* **Reading text**:

Since we will run into those who only take, we have to learn how to recognize them for what they are. Let’s explore what makes a taker a taker, and why we need to be able to set limits to keep them outside of our boundaries. *smile*
Why Is It Important to Recognize Takers?
Part One: Limitations are Necessary
If you’re anything like me, it can be hard to say no to people. Maybe we’re people-pleasers, or maybe we empathize and want to help. Either way, takers take advantage of our reluctance.
After my last post, my friend Angela Ackerman posted this image on my Facebook wall—”Givers have to set limits because takers never do”:
It’s absolutely true. Takers will take and take and then take some more.
We all have to set limits for life in general, and that goes double for dealing with takers. We need to decide what we’ll let others get away with or what we’re willing to do.
If we recognize someone as a taker, maybe we can better avoid them or tell them no. It might even be easier for us to resist their manipulations and stick to those boundaries we’ve set. *fingers crossed*
Why Is It Important to Recognize Takers?
Part Two: We Will Only Get Busier
The reality of being a writer is that our time will always get more precious. No matter how busy we think we are now, it gets worse. (Depressing, I know.)
There’s a reason many critique groups and writing forums are made up of non-published authors. The further along we are on the publishing path, the more we have to drop from our lists of “things to do.”
I haven’t watched a TV show in years, and the only way I can read books for pleasure is in stolen minutes when I’m waiting for something else. (No joke—I get in a page while my computer boots every morning.)
I still take the time to write two epic-length blog posts a week (each of which take most of a day after day-job stuff) and reply to every comment here in appreciation for my readers (sometimes that’s another day). But I’m no longer able to do other things, such as thanking people for tweets sharing my posts.
I feel guilty about everything I’d like to do but can’t. However, I simply don’t have the time. (Believe me, I wish I did. I hate feeling guilty. *smile*)
Yet I could spend every waking hour of every day on email and still not reach inbox-zero. Ditto for keeping up with writing forums, all social media, or the blogs of my friends. Etc., etc.
In other words, I have about 6 or 7 days worth of stuff to do in every 24 hours, so I don’t have time for most “nice to do”s and way-too-many “have to do”s. If I do make time for a “nice to do,” that often means a “have to do” gets bumped. Usually that’s sleep.
Between the stress, burnout, lack of sleep, and guilt, it sucks sometimes, quite frankly. So I don’t have time for takers—even if I wanted to tolerate their crap.
What Makes a Taker Different from Someone Asking for Help?
In my previous post, some of my commenters worried that they might be takers. As my friend Carradee replied to one, “If you think you might be a taker, odds are you aren’t one.”
Yes, we all ask for help sometimes—we’re not superheroes who can do everything ourselves. We might even be so desperate that we really hope for and need a yes answer.
But those of us who aren’t takers give appreciation or give back to the community in other ways. We don’t expect others to do things for us just because we want it or ask for it. We’re capable of accepting no for an answer.

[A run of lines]

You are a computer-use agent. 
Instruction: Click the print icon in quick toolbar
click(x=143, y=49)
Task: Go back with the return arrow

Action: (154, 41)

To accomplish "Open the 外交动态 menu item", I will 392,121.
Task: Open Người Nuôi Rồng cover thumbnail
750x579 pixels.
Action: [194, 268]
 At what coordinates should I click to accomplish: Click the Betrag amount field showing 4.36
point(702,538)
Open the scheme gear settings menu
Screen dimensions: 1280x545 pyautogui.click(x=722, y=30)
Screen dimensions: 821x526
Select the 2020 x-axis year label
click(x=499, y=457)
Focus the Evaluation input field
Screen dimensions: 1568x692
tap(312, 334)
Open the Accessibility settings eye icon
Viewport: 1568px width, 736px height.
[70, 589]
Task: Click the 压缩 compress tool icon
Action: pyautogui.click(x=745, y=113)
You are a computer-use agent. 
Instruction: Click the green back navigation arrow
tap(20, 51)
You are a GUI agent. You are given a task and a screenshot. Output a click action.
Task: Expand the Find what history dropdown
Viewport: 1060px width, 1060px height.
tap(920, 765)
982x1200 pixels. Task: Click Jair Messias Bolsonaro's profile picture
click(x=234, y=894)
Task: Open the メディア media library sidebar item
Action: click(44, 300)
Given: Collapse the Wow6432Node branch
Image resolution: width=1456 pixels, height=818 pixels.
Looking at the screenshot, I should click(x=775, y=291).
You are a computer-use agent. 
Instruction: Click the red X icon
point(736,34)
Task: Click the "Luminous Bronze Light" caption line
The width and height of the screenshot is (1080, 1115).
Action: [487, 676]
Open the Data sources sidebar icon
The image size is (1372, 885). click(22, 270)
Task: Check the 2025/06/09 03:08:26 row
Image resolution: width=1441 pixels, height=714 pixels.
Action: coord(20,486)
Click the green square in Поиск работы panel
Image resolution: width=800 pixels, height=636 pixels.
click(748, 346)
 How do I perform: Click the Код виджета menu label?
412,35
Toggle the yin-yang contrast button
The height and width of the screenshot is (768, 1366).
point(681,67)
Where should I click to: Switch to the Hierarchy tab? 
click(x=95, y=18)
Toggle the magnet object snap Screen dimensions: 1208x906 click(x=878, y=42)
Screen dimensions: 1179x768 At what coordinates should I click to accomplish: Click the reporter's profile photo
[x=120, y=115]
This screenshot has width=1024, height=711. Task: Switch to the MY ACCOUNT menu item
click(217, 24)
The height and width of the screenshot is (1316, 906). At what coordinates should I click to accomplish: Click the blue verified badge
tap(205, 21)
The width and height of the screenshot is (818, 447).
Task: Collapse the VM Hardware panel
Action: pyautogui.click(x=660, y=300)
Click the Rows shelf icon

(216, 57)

* **The tasks**:
• a. In the blog post about takers, what does the writer manage to do each morning while the computer boots?
• b. Transcribe the part of the blog post about takers that opens with the words containing "I haven’t watched" and closes with "feeling guilty. *smile*)".

* **Expected results**:
• a. Read a page of a book.

• b.
I haven’t watched a TV show in years, and the only way I can read books for pleasure is in stolen minutes when I’m waiting for something else. (No joke—I get in a page while my computer boots every morning.)
I still take the time to write two epic-length blog posts a week (each of which take most of a day after day-job stuff) and reply to every comment here in appreciation for my readers (sometimes that’s another day). But I’m no longer able to do other things, such as thanking people for tweets sharing my posts.
I feel guilty about everything I’d like to do but can’t. However, I simply don’t have the time. (Believe me, I wish I did. I hate feeling guilty. *smile*)